- Country: Ethiopia
- Region: Oromia
- Zone: East Hararghe
- Time zone: UTC+3 (EAT)

= Girawa (Aanaa) =

District located in eastern Oromia state of Ethiopia

Girawa (also called Girawa Meyu Mulike; Aanaa Giraawaa) is one of the Districts in the Oromia regional state of Ethiopia. Part of the East Hararghe Zone, Girawa is bordered on the south by Gola Odana Meyu Muluke, on the west by Bedeno, on the north by Kurfa Chele, and on the east by Fedis. The administrative center of the woreda is Girawa; other towns include Megala.

== Overview ==
The altitude of this District ranges from 500 to 3230 meters above sea level; Geyle is the highest point; other significant peaks include Mount Gara Muleta. A survey of the land in Girawa (released in 1996) shows that 54.3% is arable or cultivable, 4.4% pasture, 1.2% forest, 21.8% built-up, and the remaining 18.3% is considered degraded or otherwise unusable. Khat, fruits and vegetables are important cash crops. Coffee is also an important cash crop; over 5,000 hectares are planted with it.

Industry in the District includes 14 grain mills employing 45 people, as well as 95 registered businesses including wholesalers, retailers and service providers. Deposits of feldspar, mica and amazonite are known, but they have not been developed. There were 46 Farmers Associations with 43,373 members and 4 Farmers Service Cooperatives with 4965 members.

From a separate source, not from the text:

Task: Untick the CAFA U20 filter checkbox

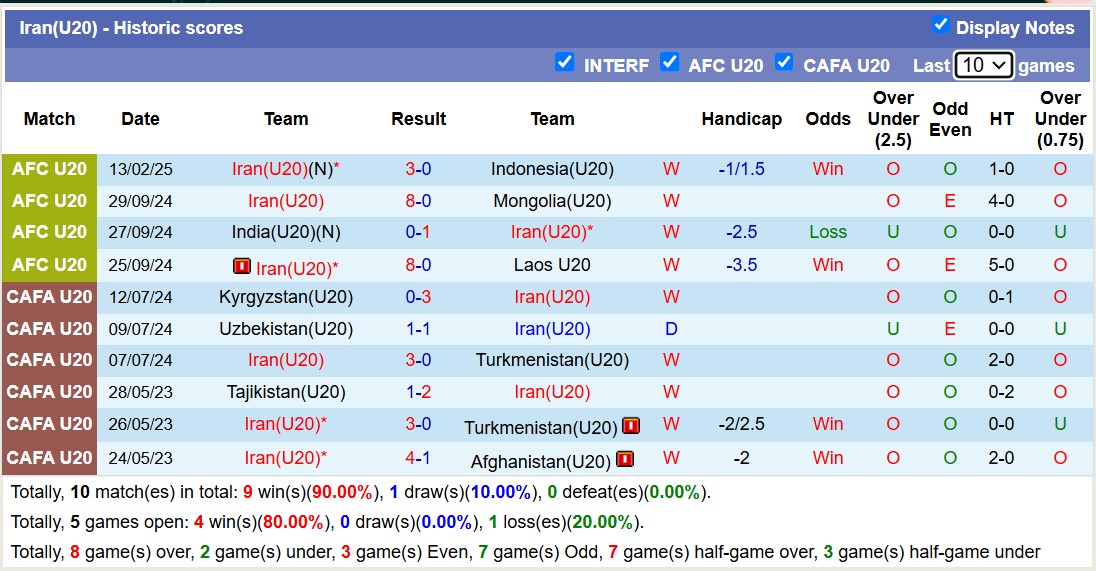Action: (784, 62)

Girawa has 75 kilometers of dry-weather and 12 of all-weather road, for an average road density of 60.3 kilometers per 1000 square kilometers. About 21.8% of the urban and 3.2% of the rural population have access to drinking water.

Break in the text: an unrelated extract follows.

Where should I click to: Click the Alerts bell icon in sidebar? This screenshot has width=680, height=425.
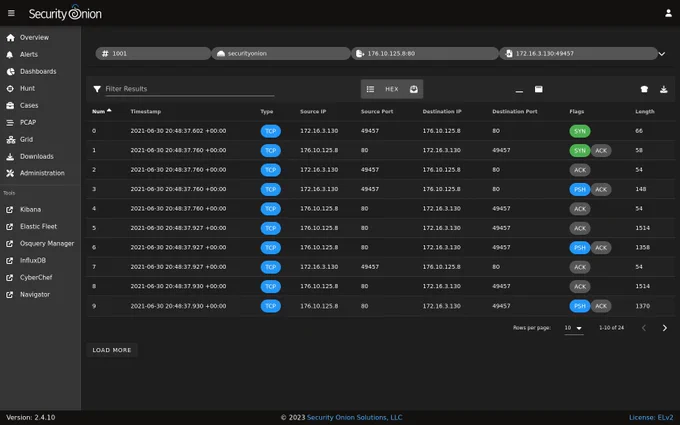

Girawa gained publicity in early April 1999, when the media learned of a bloody war between lions and spotted hyenas in the lowlands in the Gobele wilderness, southeast of the administrative center for the District. What initially was thought to be a delayed April's Fool Joke drew attention from the international press, while Ethiopian Television thrilled its viewers with footage showing the carnivores fighting. In its April 20 issue, the Ethiopian Herald said that after the situation "returned to normal", the death toll stood at 6 lions and 35 hyenas – the felines apparently having gained the victory. A local inhabitant was quoted as saying the lion-versus-hyena war was an "old blood feud" going back 45 years, when a lion escaped from emperor Haile Selassie’s palace menagerie in Harar and wreaked havoc on a hyena family; since then the hyenas have sought to extract vengeance on the lions.

== Demographics ==
The 2007 national census reported a total population for this District of 240,173, of whom 121,751 were men and 118,422 were women; 5,893 or 2.45% of its population were urban dwellers. The majority of the inhabitants said they were Muslim, with 98.38% of the population reporting they observed this belief, while 1.44% of the population practised Ethiopian Orthodox Christianity.

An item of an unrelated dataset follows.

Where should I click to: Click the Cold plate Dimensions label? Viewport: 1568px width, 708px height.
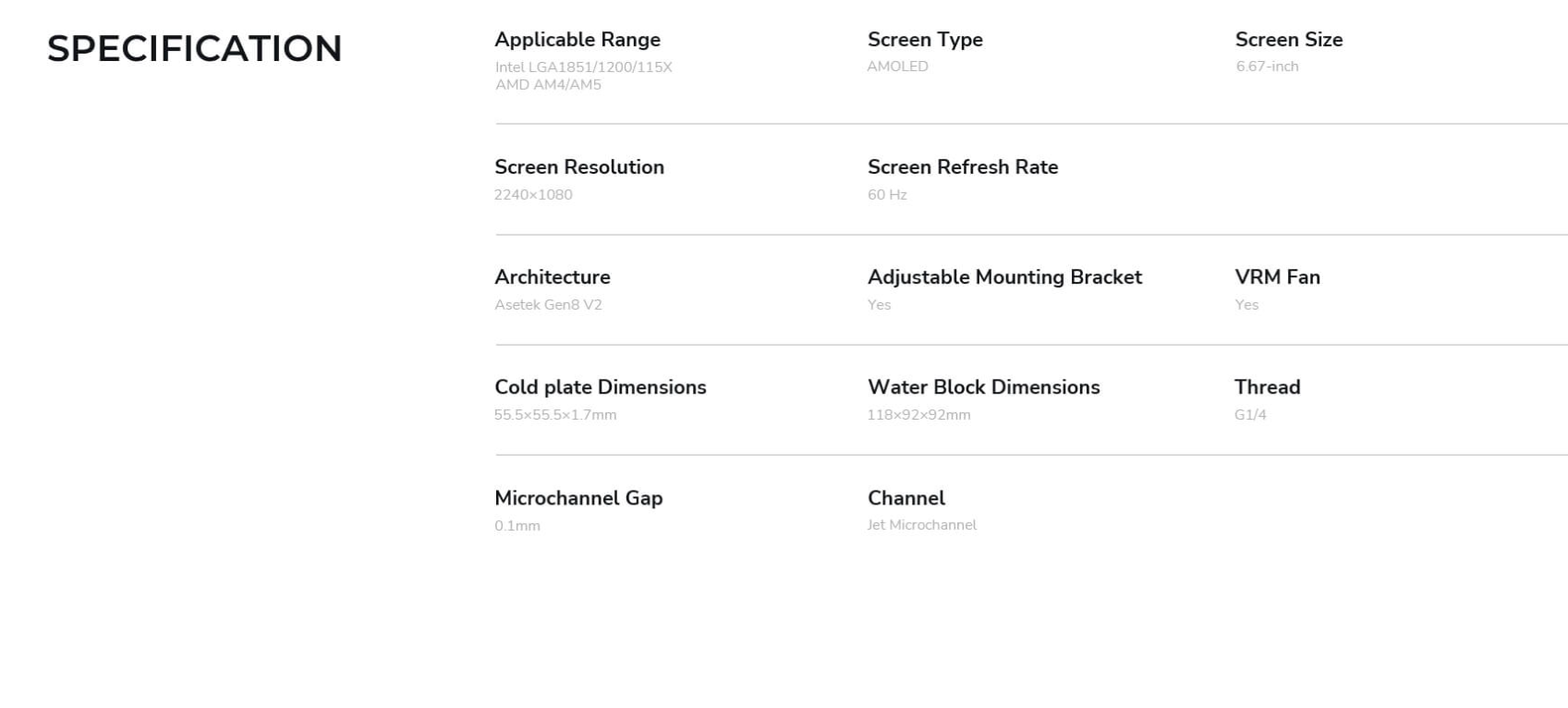[x=601, y=387]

Based on figures published by the Central Statistical Agency in 2005, this woreda has an estimated total population of 247,992, of whom 121,416 were men and 126,576 were women; 7,767 or 3.13% of its population are urban dwellers, which is less than the Zone average of 6.9%. With an estimated area of 1,442.19 square kilometers, Girawa has an estimated population density of 172 people per square kilometer, which is greater than the Zone average of 102.6.

The 1994 national census reported a total population for this District of 179,213, of whom 91,958 were men and 87,255 women; 4,340 or 2.42% of its population were urban dwellers at the time. (This total also includes an estimate for the inhabitants of one rural kebele, which were not counted; they were estimated to have 26,745 inhabitants, of whom 13,467 were men and 13,278 women.) The two largest ethnic groups reported in Girawa were the Oromo (97.56%), and the Amhara (2.31%); all other ethnic groups made up 0.13% of the population. Oromo was spoken as a first language by 97.46%, and 2.48% spoke Amharic; the remaining 0.06% spoke all other primary languages reported. The majority of the inhabitants were Muslim, with 97.34% of the population having reported they practiced that belief, while 2.56% of the population said they professed Ethiopian Orthodox Christianity.